▸ **What is expected**:
Please set down, unchanged, the line containing "Given: Click the" and all the lines that follow it until the data below ends.
***** Entries provided
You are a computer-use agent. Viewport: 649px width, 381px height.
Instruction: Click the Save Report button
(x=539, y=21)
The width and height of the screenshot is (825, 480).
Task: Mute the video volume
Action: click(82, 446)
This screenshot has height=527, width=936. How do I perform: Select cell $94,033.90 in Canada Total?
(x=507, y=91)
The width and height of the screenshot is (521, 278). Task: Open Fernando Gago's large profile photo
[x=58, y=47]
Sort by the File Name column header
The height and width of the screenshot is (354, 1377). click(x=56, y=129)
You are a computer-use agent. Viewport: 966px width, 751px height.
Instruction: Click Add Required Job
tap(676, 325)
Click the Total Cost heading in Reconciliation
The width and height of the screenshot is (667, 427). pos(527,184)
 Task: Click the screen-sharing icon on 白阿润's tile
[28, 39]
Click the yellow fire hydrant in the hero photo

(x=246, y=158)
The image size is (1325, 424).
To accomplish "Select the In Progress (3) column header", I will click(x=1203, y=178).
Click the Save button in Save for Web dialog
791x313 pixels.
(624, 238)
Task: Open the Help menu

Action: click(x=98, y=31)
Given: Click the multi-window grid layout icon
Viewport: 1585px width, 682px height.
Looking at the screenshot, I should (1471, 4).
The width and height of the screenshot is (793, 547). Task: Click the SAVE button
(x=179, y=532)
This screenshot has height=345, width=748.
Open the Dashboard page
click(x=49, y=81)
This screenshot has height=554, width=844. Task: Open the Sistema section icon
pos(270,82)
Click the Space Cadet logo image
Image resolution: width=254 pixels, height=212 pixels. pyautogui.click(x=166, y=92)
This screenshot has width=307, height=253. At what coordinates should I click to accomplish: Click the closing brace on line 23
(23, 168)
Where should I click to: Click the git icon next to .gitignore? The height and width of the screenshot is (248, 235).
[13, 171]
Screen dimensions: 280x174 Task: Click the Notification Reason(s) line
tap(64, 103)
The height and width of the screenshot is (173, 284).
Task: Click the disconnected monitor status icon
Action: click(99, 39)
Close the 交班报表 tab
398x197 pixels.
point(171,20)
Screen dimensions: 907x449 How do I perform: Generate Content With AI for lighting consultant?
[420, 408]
**********
▸ **Answer space**:
Given: Click the multi-window grid layout icon
Viewport: 1585px width, 682px height.
Looking at the screenshot, I should (1471, 4).
The width and height of the screenshot is (793, 547). Task: Click the SAVE button
(x=179, y=532)
This screenshot has height=345, width=748.
Open the Dashboard page
click(x=49, y=81)
This screenshot has height=554, width=844. Task: Open the Sistema section icon
pos(270,82)
Click the Space Cadet logo image
Image resolution: width=254 pixels, height=212 pixels. pyautogui.click(x=166, y=92)
This screenshot has width=307, height=253. At what coordinates should I click to accomplish: Click the closing brace on line 23
(23, 168)
Where should I click to: Click the git icon next to .gitignore? The height and width of the screenshot is (248, 235).
[13, 171]
Screen dimensions: 280x174 Task: Click the Notification Reason(s) line
tap(64, 103)
The height and width of the screenshot is (173, 284).
Task: Click the disconnected monitor status icon
Action: click(99, 39)
Close the 交班报表 tab
398x197 pixels.
point(171,20)
Screen dimensions: 907x449 How do I perform: Generate Content With AI for lighting consultant?
[420, 408]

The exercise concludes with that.